Without directly endorsing the comment, Hitchens also noted that the American right was convinced that this case was evidence of “a propagandistic agenda on the part of the liberal media” to undermine the American war effort.
But when Rosen interrupted to reject this as part of “an ideologicial agenda to discredit and decertify the press” by the American right, Hitchens replied this way:
I think that a story with such — as we now know — scant basis to it would be much less likely to appear if it made the adminstration look good. I do think that. I can’t tell you how I know it; I read the press with great attention, I think I know when a reporter is slightly nudging me in one direction or another.
Jay declines to share the wonder.
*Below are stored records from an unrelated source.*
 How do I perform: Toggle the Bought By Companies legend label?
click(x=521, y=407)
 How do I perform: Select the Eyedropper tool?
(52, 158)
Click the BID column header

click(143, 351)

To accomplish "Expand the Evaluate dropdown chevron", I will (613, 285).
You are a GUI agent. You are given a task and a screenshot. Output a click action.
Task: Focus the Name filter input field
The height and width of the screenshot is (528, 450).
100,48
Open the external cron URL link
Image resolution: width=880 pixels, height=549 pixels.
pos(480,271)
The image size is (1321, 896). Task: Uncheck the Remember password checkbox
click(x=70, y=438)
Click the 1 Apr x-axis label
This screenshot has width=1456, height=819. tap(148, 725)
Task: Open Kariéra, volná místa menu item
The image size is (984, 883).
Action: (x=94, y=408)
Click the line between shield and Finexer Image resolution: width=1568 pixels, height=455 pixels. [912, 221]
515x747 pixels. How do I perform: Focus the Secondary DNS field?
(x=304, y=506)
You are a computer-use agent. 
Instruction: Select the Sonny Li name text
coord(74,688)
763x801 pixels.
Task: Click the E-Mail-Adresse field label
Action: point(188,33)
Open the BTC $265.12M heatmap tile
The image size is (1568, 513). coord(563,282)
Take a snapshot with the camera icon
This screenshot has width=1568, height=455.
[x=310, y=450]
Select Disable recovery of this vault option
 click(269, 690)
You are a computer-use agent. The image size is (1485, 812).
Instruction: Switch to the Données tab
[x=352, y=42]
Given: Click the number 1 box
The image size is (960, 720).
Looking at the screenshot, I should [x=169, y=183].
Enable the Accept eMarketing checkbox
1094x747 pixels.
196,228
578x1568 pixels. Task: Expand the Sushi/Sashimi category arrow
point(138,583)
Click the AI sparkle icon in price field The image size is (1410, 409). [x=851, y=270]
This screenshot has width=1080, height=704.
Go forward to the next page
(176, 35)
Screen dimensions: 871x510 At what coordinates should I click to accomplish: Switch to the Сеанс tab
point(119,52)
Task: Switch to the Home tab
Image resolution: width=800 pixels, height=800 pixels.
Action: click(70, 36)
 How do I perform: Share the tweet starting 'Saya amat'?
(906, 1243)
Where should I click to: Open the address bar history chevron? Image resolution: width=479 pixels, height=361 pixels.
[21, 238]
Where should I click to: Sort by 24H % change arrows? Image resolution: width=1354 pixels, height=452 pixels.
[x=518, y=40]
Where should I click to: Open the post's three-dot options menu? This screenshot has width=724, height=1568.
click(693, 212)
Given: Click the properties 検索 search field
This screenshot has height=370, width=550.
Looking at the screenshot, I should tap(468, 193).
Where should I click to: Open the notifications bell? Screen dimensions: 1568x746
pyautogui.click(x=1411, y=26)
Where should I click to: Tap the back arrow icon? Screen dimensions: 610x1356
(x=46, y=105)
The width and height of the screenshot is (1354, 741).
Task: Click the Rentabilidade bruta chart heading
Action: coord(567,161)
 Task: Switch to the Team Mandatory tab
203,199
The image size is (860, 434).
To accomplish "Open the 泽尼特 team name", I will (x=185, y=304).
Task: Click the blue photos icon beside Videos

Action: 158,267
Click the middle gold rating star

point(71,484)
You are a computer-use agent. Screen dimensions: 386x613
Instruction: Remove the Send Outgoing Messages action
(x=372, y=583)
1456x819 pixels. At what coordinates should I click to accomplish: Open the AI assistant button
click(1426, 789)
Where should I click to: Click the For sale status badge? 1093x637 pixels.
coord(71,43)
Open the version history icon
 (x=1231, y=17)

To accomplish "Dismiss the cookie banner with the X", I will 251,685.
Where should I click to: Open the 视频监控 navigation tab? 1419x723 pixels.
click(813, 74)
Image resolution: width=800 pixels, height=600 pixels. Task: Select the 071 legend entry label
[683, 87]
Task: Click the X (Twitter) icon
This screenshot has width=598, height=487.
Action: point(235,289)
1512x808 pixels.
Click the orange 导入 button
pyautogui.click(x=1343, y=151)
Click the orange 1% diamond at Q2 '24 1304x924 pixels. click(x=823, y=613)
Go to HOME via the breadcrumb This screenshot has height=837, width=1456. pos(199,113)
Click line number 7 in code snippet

However, his genuinely Fine Mind at Work visible in almost every post at PressThink does frame the framing this way:
[The issue] involves the punctuation of events: when do you start the story, and what are the effects of beginning it where you do?
Unfortunately, this "scope/frame" can as easily, consciously or unconsciously, be manipulated or distorted to edit a predetermined plausibility of effect. But at least a real effort to contextualize could move the discussion to debating the appropriate scope, and surface a lot of relevant, weighable data in the process.
And that's a Good Thing. BTW, thanks, Martha. The strawberry cake in the current issue turned out great, accurate proportions, evidence of careful testing and editing. Though we could cut back on the sugar.